**About this task:** Would you set down every entry shown below, precisely as written?

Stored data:
======

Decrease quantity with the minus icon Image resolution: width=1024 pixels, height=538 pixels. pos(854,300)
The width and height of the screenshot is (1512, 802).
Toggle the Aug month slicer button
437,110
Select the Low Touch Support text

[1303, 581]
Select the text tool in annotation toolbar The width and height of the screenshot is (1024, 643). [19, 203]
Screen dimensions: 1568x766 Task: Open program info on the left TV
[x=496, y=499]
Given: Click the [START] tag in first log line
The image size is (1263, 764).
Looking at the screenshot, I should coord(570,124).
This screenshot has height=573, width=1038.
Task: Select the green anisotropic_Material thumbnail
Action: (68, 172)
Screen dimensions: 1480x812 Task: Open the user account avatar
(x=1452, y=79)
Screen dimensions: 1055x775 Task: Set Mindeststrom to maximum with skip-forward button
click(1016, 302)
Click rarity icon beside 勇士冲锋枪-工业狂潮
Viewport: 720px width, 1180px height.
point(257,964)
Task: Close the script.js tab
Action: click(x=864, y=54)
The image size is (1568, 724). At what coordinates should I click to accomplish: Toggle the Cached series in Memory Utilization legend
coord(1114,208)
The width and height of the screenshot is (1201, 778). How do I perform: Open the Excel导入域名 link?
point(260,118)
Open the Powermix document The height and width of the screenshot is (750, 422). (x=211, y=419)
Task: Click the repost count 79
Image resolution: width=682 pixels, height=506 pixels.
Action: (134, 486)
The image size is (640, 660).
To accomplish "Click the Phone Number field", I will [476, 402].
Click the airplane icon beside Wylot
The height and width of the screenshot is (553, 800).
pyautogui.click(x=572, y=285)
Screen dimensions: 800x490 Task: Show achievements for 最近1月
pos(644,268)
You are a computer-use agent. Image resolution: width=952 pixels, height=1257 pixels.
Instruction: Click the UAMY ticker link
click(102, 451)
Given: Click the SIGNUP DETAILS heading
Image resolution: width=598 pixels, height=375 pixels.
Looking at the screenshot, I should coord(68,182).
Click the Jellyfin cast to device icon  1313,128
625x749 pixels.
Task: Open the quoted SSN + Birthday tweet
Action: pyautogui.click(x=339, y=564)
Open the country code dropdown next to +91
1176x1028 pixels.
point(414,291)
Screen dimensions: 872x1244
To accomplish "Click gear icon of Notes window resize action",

======

**Completed task:**
Decrease quantity with the minus icon Image resolution: width=1024 pixels, height=538 pixels. pos(854,300)
The width and height of the screenshot is (1512, 802).
Toggle the Aug month slicer button
437,110
Select the Low Touch Support text

[1303, 581]
Select the text tool in annotation toolbar The width and height of the screenshot is (1024, 643). [19, 203]
Screen dimensions: 1568x766 Task: Open program info on the left TV
[x=496, y=499]
Given: Click the [START] tag in first log line
The image size is (1263, 764).
Looking at the screenshot, I should coord(570,124).
This screenshot has height=573, width=1038.
Task: Select the green anisotropic_Material thumbnail
Action: (68, 172)
Screen dimensions: 1480x812 Task: Open the user account avatar
(x=1452, y=79)
Screen dimensions: 1055x775 Task: Set Mindeststrom to maximum with skip-forward button
click(1016, 302)
Click rarity icon beside 勇士冲锋枪-工业狂潮
Viewport: 720px width, 1180px height.
point(257,964)
Task: Close the script.js tab
Action: click(x=864, y=54)
The image size is (1568, 724). At what coordinates should I click to accomplish: Toggle the Cached series in Memory Utilization legend
coord(1114,208)
The width and height of the screenshot is (1201, 778). How do I perform: Open the Excel导入域名 link?
point(260,118)
Open the Powermix document The height and width of the screenshot is (750, 422). (x=211, y=419)
Task: Click the repost count 79
Image resolution: width=682 pixels, height=506 pixels.
Action: (134, 486)
The image size is (640, 660).
To accomplish "Click the Phone Number field", I will [476, 402].
Click the airplane icon beside Wylot
The height and width of the screenshot is (553, 800).
pyautogui.click(x=572, y=285)
Screen dimensions: 800x490 Task: Show achievements for 最近1月
pos(644,268)
You are a computer-use agent. Image resolution: width=952 pixels, height=1257 pixels.
Instruction: Click the UAMY ticker link
click(102, 451)
Given: Click the SIGNUP DETAILS heading
Image resolution: width=598 pixels, height=375 pixels.
Looking at the screenshot, I should coord(68,182).
Click the Jellyfin cast to device icon  1313,128
625x749 pixels.
Task: Open the quoted SSN + Birthday tweet
Action: pyautogui.click(x=339, y=564)
Open the country code dropdown next to +91
1176x1028 pixels.
point(414,291)
Screen dimensions: 872x1244
To accomplish "Click gear icon of Notes window resize action",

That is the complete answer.